=== Stored records ===
....
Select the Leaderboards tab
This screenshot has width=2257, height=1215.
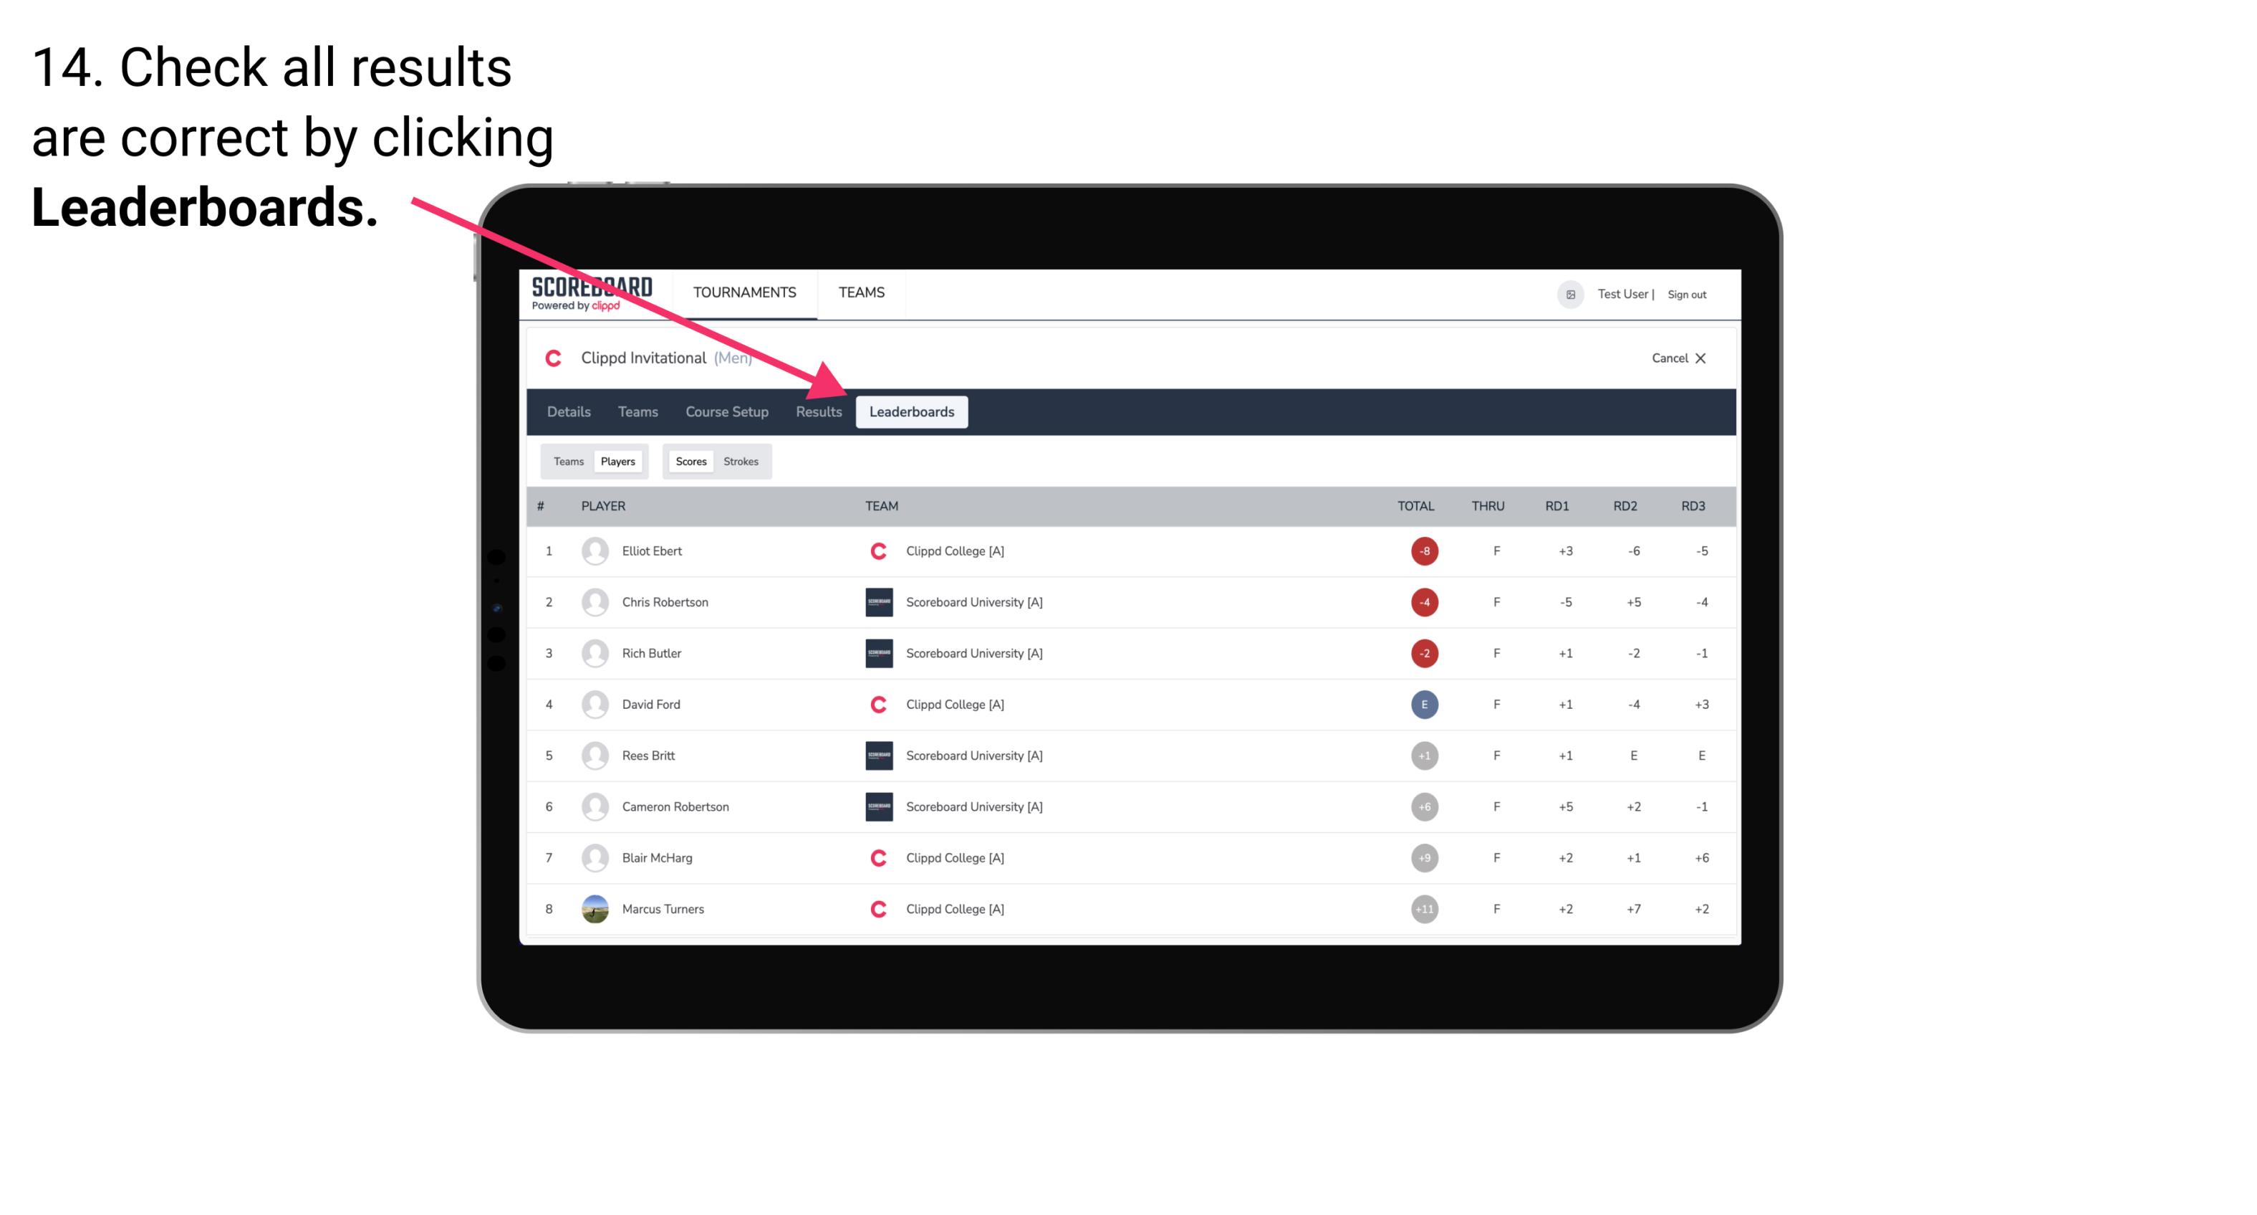(x=912, y=413)
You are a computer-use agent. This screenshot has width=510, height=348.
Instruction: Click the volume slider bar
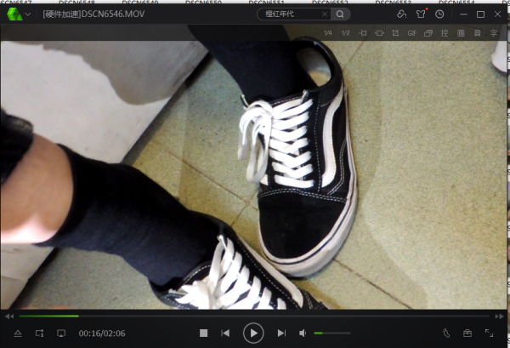[332, 333]
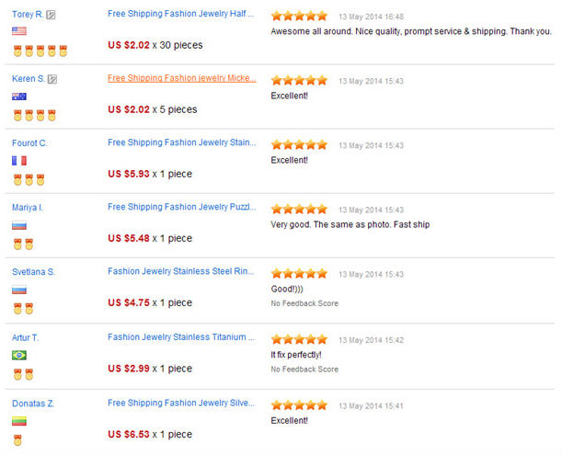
....
=== OBJECTIVE ===
Please return every line of the items above that contains the word "This".

=== FINAL ANSWER ===
This screenshot has width=2257, height=1215.
You are a computer-use agent. This screenshot has width=510, height=348.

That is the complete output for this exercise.